FourPlay’s accompaniment is fresh in its turns and creative pulses, placing its feet lightly in classical traditions, but bending unexpectedly into cacophonies of disruption or suggestive cradle song. Their compositions dominate the album, even over Gaiman who does not solo on every track. And the lyrics are not always Gaiman. The opening track, “Clock,” is for instance actually Shakespeare’s Sonnet 12.
But this is still a Gaiman work, tales and oaths uttered with sinister and bewitching sincerity. Not every track is equally successful, of course; in places, Gaiman cannot help but rant brazenly about contemporary social or political issues. “Credo,” in particular, stands out sorely.

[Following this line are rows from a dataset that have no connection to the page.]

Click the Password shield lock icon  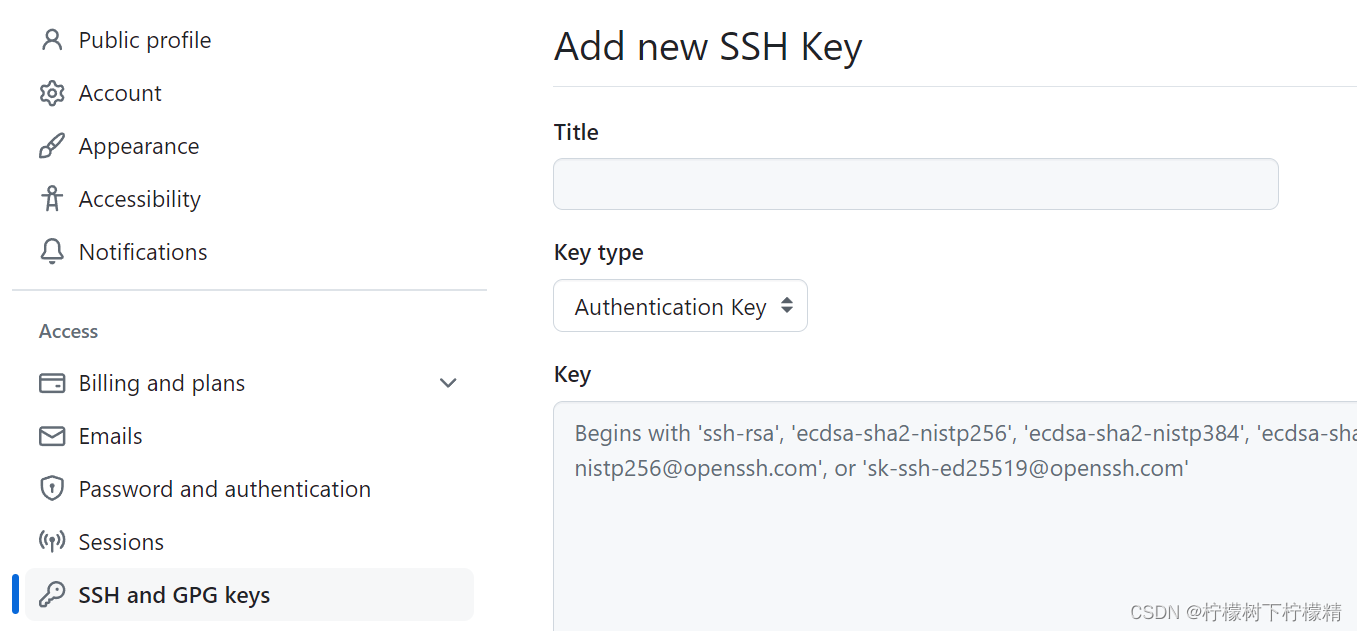(51, 489)
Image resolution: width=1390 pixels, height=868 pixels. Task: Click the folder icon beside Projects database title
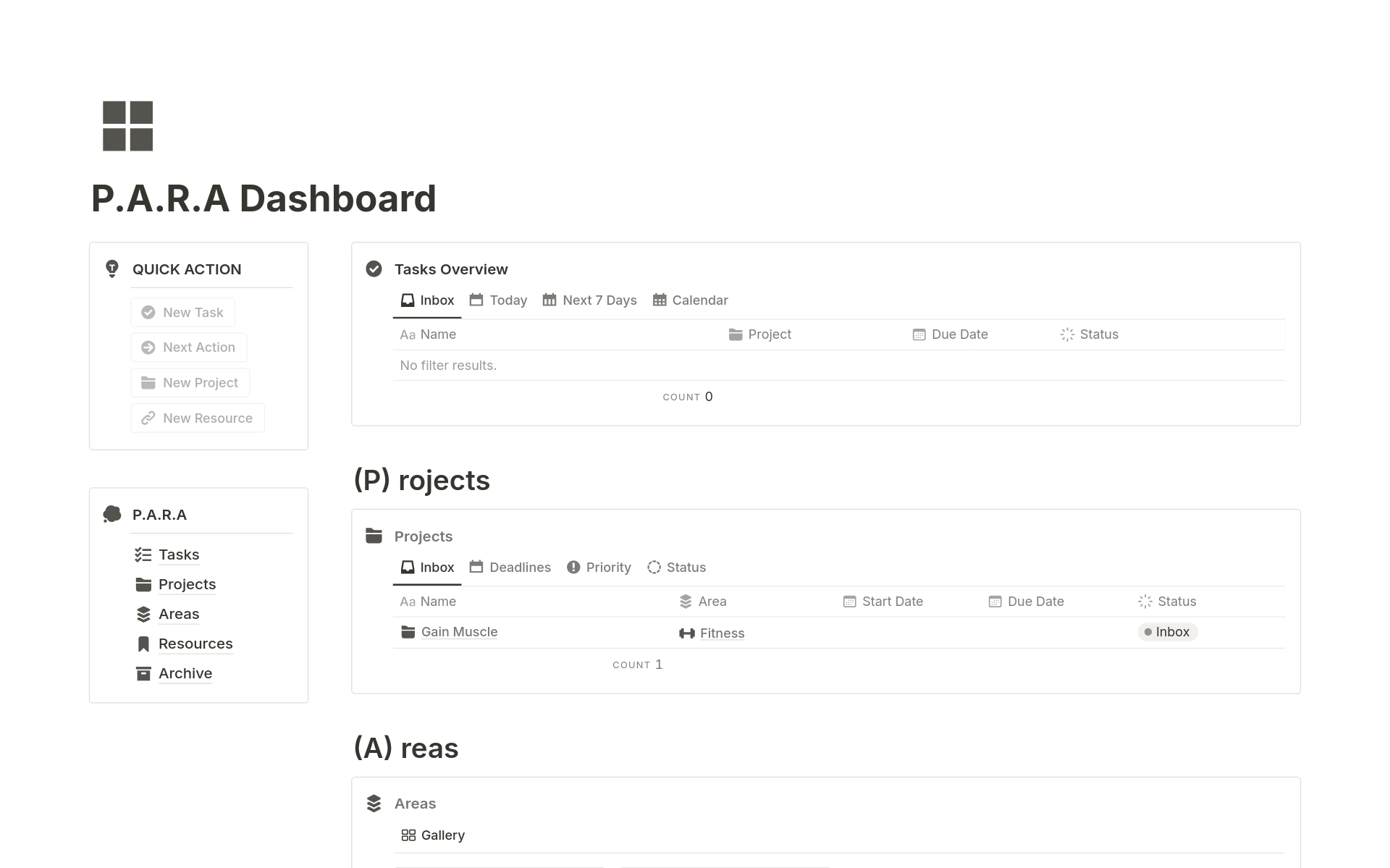[x=374, y=536]
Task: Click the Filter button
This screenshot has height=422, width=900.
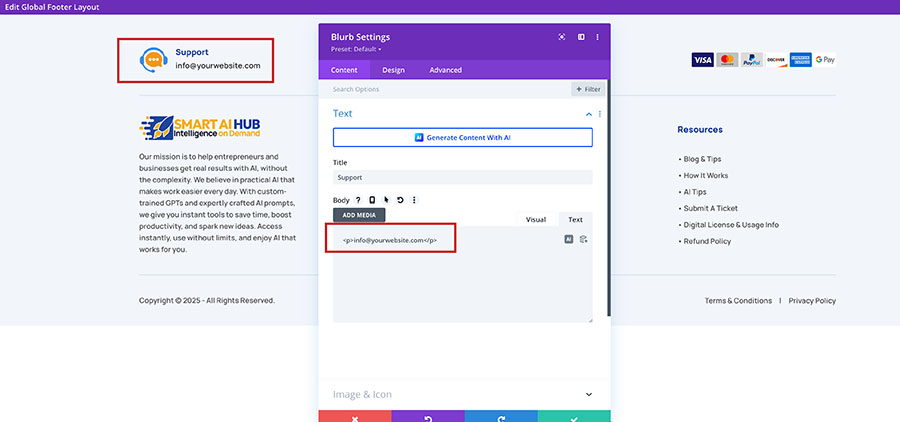Action: (x=588, y=89)
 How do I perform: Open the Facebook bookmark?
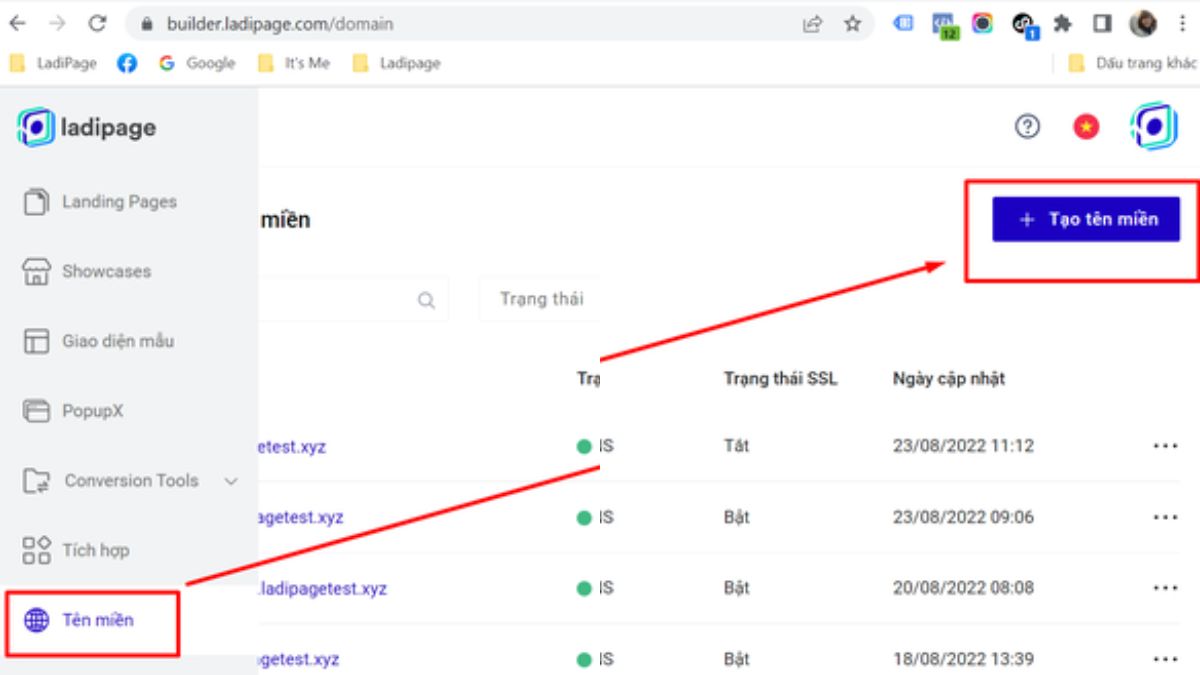(x=127, y=63)
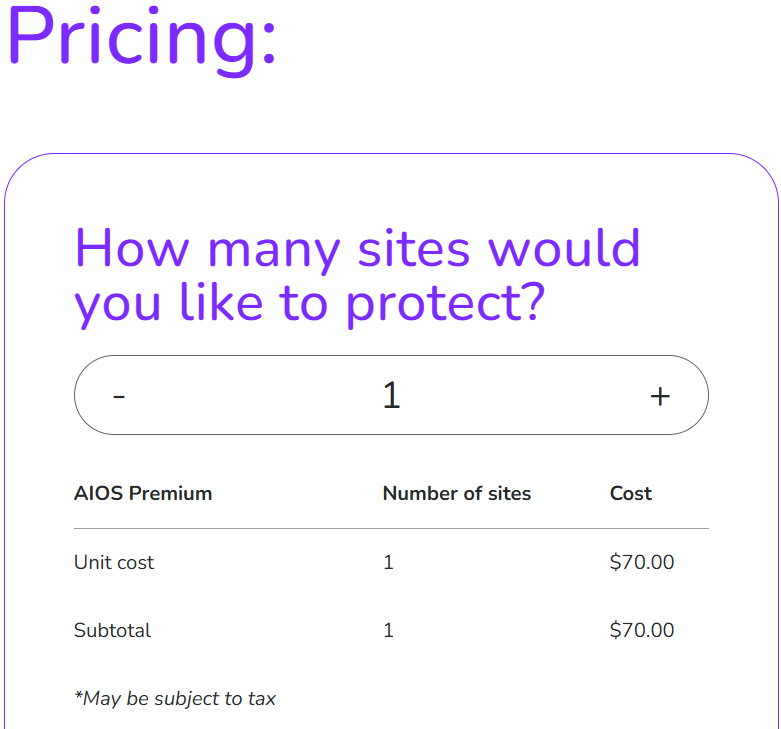Screen dimensions: 781x729
Task: Click the $70.00 amount in Subtotal row
Action: (x=642, y=630)
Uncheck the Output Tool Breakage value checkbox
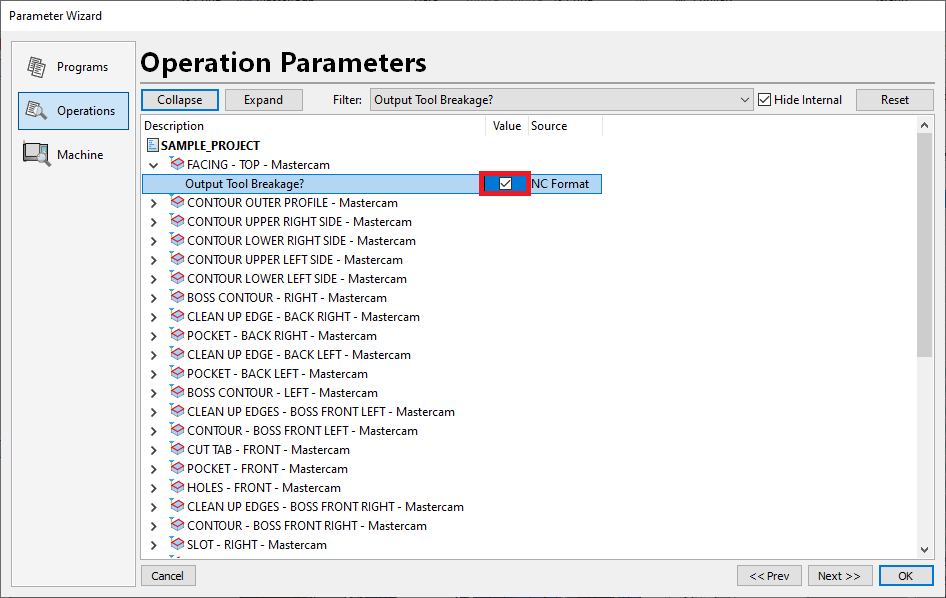 pos(505,184)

But for every disassociated small step like this, others more than make up for it in their poetry and wonder: “Song of the Song” or the near-finale work of “In Transit,” for instance.
In the end, though, Signs of Life is an album eminently re-listenable, and many of the tracks have since migrated to my playlists. Still, still, I feel that what is here remains a splinter, a sliver of a larger idea that @NeilHimself has yet to fully disclose. So I keep reading and listening.